* [Data for the task]:
^^^^

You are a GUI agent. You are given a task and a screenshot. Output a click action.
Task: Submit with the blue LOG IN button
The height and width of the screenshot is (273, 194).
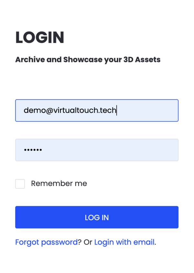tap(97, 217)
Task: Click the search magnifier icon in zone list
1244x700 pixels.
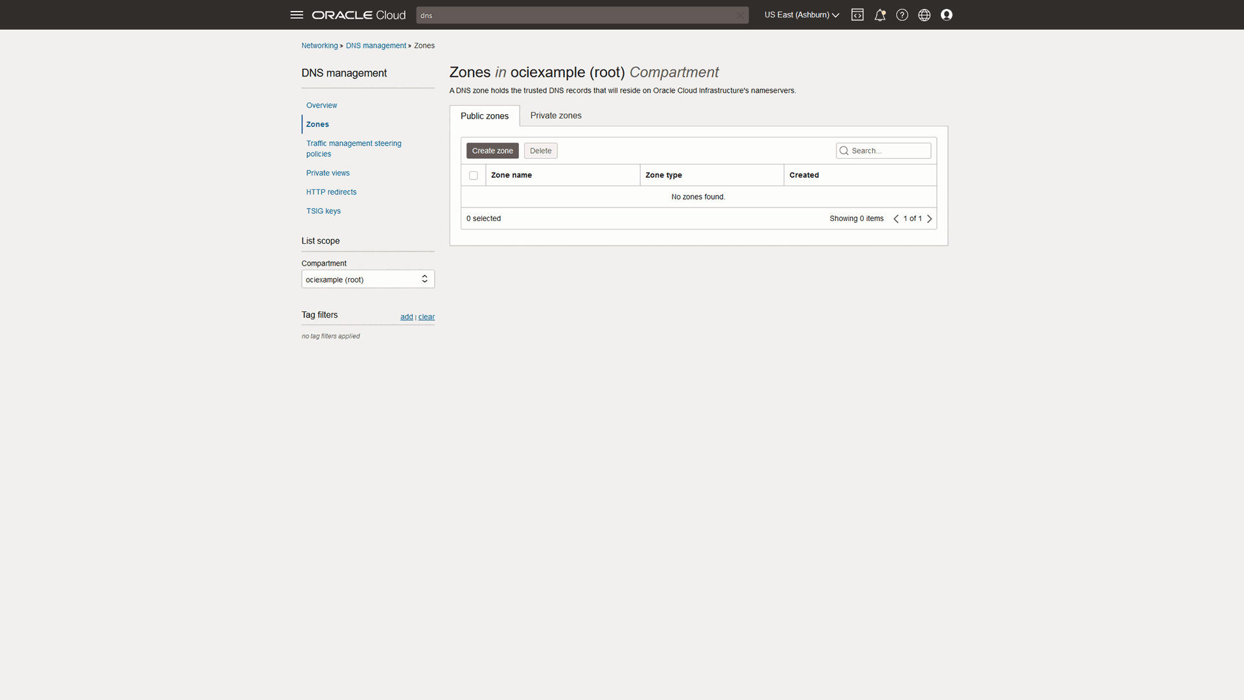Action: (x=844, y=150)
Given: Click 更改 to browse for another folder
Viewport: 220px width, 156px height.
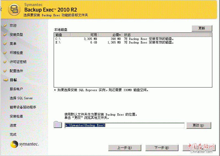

^^^^

* [Directions]:
Exactly as written, reproduce the lines from the one containing "Given: Click 更改 to browse for another folder" through the last line of the entries above, and leave every picture out.

* [Task response]:
Given: Click 更改 to browse for another folder
Viewport: 220px width, 156px height.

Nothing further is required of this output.